The Undergraduate Students Association Council’s members spoke of shaking up the council when they ran for office in spring quarter. What no one expected them to do, however, was throw out transparent practices in the process.
The undergraduate student government voted last week to amend its election code, a document which governs how USAC elections are run, to remove a provision increasing the campaign spending limit for candidates running under slates, or campus political groups, by an additional $200 each.
Election code amendments are typically reviewed by the USAC Election Board, an independent body that moderates campus elections, and presented to the council after the board discusses the motivation and potential effects of the changes. The council’s decision last week, however, was made without oversight of the election board, which has yet to even be staffed.
The council’s election code change represents a troubling break from precedent. The reason for having election board members oversee rule changes is to protect the election code from partisan interests, and the council shouldn’t unilaterally play politics with rule changes, regardless of how merited they may be, until a review body is put into place.

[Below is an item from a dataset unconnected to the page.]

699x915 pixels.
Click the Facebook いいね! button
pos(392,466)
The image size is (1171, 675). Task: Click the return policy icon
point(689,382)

It’s apparent the election code amendment was rushed through the council from the get-go. Divya Sharma, USAC’s Academic Affairs commissioner, proposed the change at the council’s Aug. 31 meeting, and the council voted on the amendment in its first fall quarter meeting after an hour of ambivalent discussion.

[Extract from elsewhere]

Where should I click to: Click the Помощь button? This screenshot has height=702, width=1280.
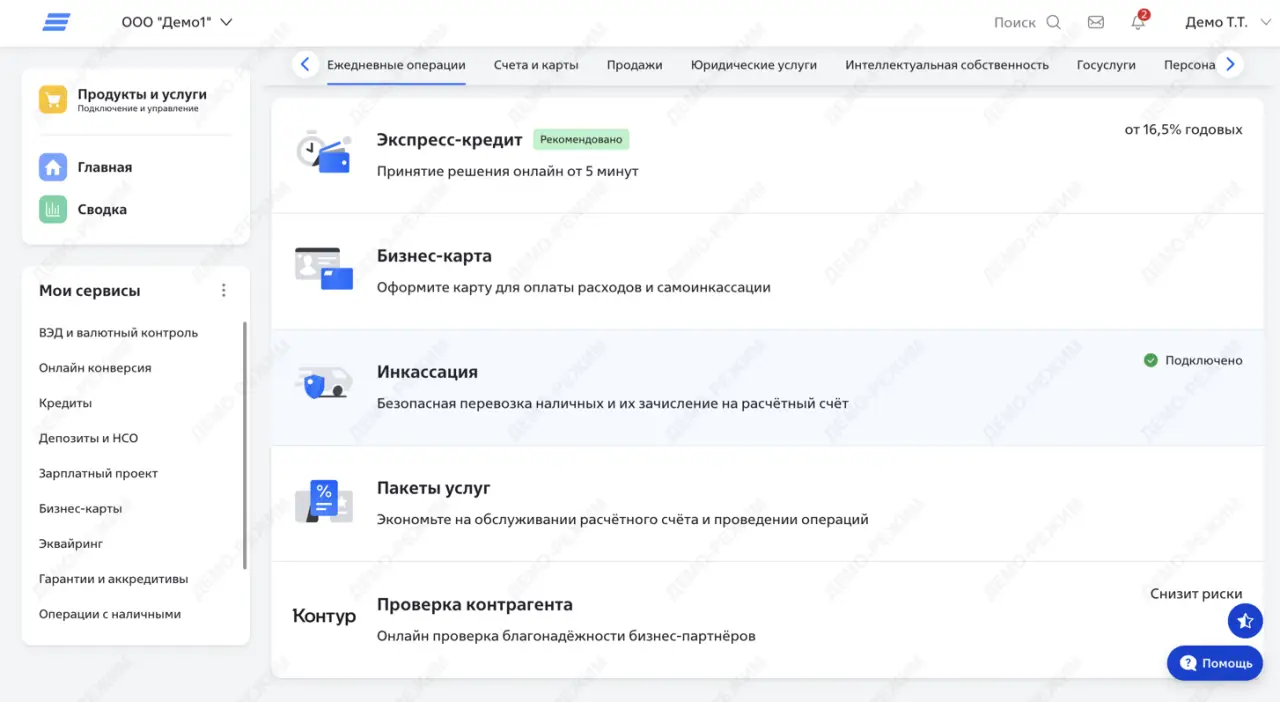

USAC President Arielle Yael Mokhtarzadeh, however, has yet to nominate a chair of the election board, despite the council’s bylaws stating one must be appointed before the first week of fall quarter. While it’s not unusual for USAC to appoint an election board chair later in the academic year, the council effectively took election matters into its own hands by making a change with no board in place.

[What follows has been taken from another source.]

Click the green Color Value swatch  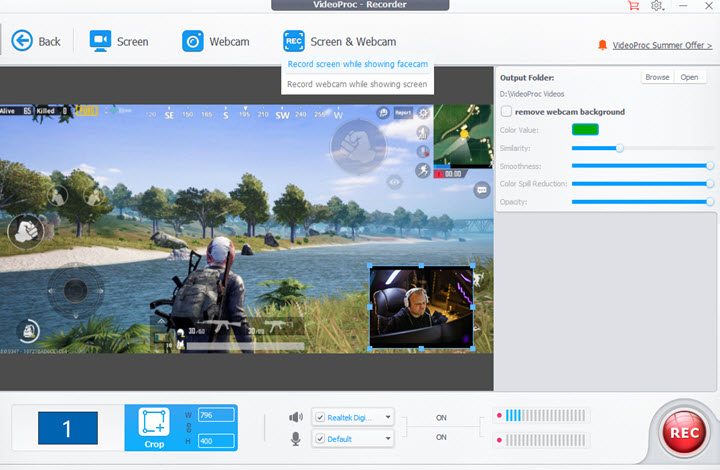[585, 129]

Sharma pointed out the election code bylaws don’t dictate that only the board can propose amendments. However, going through the board has been the norm. For example, the election code underwent changes last year only after the election board proposed amendments that were then approved by the council.
Similarly in 2013, then-President David Bocarsly had to send his election code amendment to the election board, after which the change had to go through USAC’s Constitutional Review Committee, a committee that suggests changes to the council’s bylaws, before the council voted on the proposal.
Conversely, Sharma proposed his amendment during the summer, when a number of council members were absent and when most students were not on campus, and council members pushed through an amendment making a significant change to the election code in just one meeting. Changes to the election code influence who runs and what limitations candidates have, and it’s only fair they go through the election board to ensure they are fair.
Moreover, there is no urgent need for a spending limit change seven months ahead of the election. The council should have waited until the appointment of an election board chair, run its change by the board and then taken a vote.
Casting aside precedents meant to uphold transparency is a disservice to students. It’s one thing to try to create a fair battleground. It’s another to do it without any oversight.